Child Labour/Child Labour In Bangladesh


Because of extreme poverty, families are often forced to make their children work. They are generally employed in construction, battery recycling, road transport, car repair shops, and tobacco factories.

Uneducated, these children grow up in miserable conditions: long work hours, low salary, no food, etc. Additionally, they face risks associated with prostitution, discrimination, abuse, etc.

Bangladesh is also confronted with the situation of young boy-jockeys. They are sent to the middle east where they are employed in camel races as jockeys. Their diet is often restricted so that they don’t gain weight. Additionally, they are often subjected to physical and sexual abuse.

Juvenile Justice

In Bangladesh, juvenile offenders are frequently mistreated while in custody. What’s more, there are juvenile courts, but often children are sentenced by an ordinary court. Likewise, detention centers for juvenile offenders have been developed, but children are usually imprisoned with adults.
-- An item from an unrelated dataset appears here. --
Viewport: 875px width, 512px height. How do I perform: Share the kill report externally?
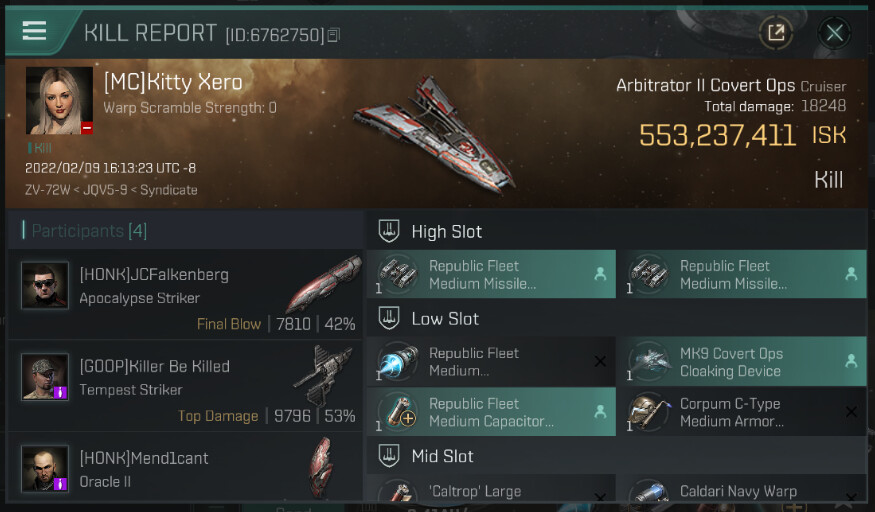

Sentences can be extremely harsh in Bangladesh. In fact, some children less than 15 years old have been sentenced to life in prison and others, less than 18, have been sentenced to death.

The committee of the Rights of the Child is very concerned about these sentences and recommends that the State forbid the death penalty or life in prison for youth, that it raise the age of criminal liability to 12, and that justice for minors conform to the International Convention on the Rights of the Child.

Child Trafficking

Children from poor Bangladeshi communities have a high risk of being sold by their parents, who imagine the migration beneficial: secure wages, better living conditions, etc. Yet the reality is anything but: children are exploited, girls in particular are at first employed as domestic servants, then as prostitutes.

In many cases, children who are under under the influence of traffickers live and work in the streets.